For $2500.00 YOU TOO can have a doctorate JUST LIKE DAVID REARDON.
Here's a nice article about the quack/liar:
http://nerofiddled.blogspot.com/2005_07_19_archive.html

Posted by: Laura at December 26, 2007 7:08 PM


Actually, most priests I know "listen" and "pray". Any priest will tell you they have an intense compassion for a man or woman who has experience abortion. The hurt is so evident, it deserves all that at the very least. Catholics do not recruit (I can't speak for other denominations). A true Catholic will lead by example.
As for the research, that's just my point Hal, take the time to become informed on what is REALLY involved in an abortion - go a little deeper. You know the saying, Ignorance is bliss. But not quite in this instance... for many people.

Posted by: Patricia at December 26, 2007 7:12 PM


Laura, as it's been mentioned before, Reardon has three Ph.D's. Not just one. Please give me the information on what the other PH.D's are in. The second is only claimed to be Electronic Engineering, by a pro-abortion supporter, so I do not know if it is true or not. Find me a reference that is not biased against him based on his position on abortion. David Reardon is is not a fraud. He is not a liar. the conclusions of many of his studies are even confirmed by pro-choice athiests.
For an example:
http://www.afterabortion.info/news/Fergusson.htm
http://www.ncbi.nlm.nih.gov/sites/entrez?cmd=Retrieve&db=pubmed&dopt=AbstractPlus&list_uids=16405636&query_hl=1&itool=pubmed_docsum

Also, Reardon has published his articles in MANY peer reviewed journals. How could he do this if he were not legitimate?

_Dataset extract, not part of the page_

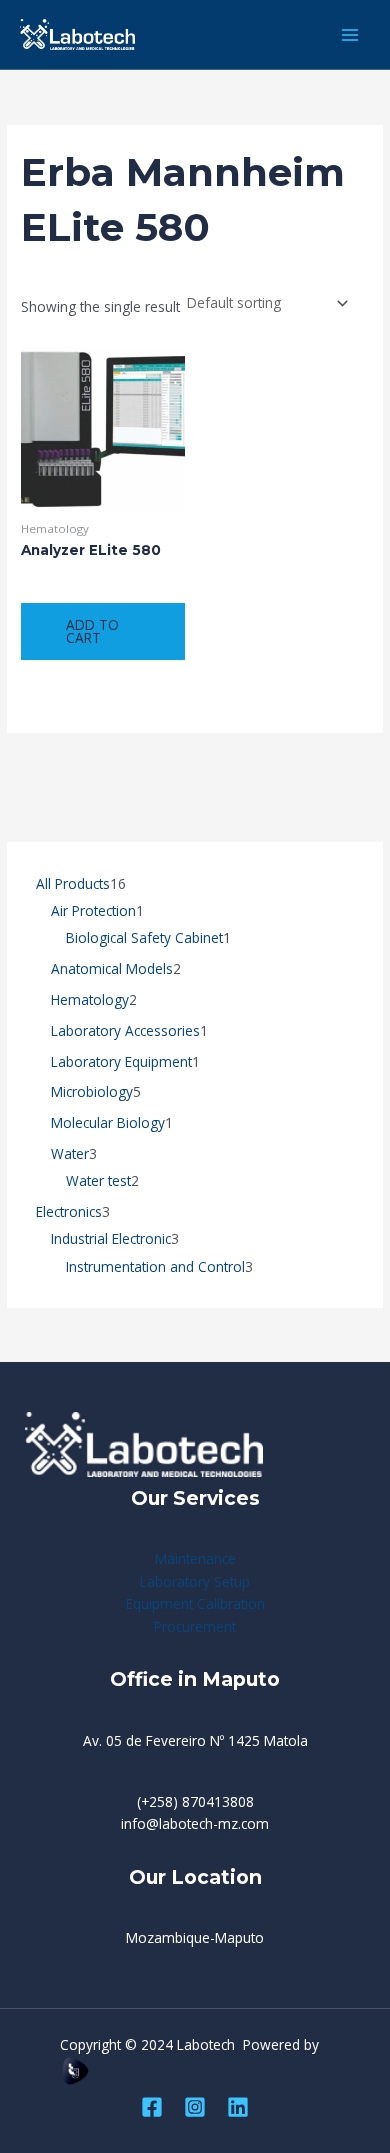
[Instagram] (195, 2107)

By the way, please see the definition of institute...educate yourself:

http://www.answers.com/topic/institute?cat=biz-fin

Posted by: Bethany at December 26, 2007 7:22 PM


"waves*

Hi Bethany!!

Posted by: JM at December 26, 2007 7:23 PM


Hi JM! :) How have you been? :) Did you have a happy Christmas?

Posted by: Bethany at December 26, 2007 7:25 PM


Nice try Laura. I hope Laura, you took the time to read the post at the bottom of the nerofiddled post on Dr. Reardon. I have no doubt as to the quality of his degree because as he quite correctly points out, an education at an unaccredited university really means very little in today's academia. I have 2 graduate degrees from accredited universities here in Canada (one in advanced sciences) and I can tell you neither has been particularly efficacious to either my personal or professional development. Sometimes a very good education may be wrought through a newer, unaccredited institution which offers the possiblity of critical thought unencumbered by liberal agendas and political correctness. I have found the latter tends to lead to intellectual constipation - the inability to actually think and endeavour to find the truth of a matter (please don't tell me that there is none!).

Posted by: Patricia at December 26, 2007 7:25 PM


Laura, as it's been mentioned before, Reardon has three Ph.D's. Not just one. Please give me the information on what the other PH.D's are in.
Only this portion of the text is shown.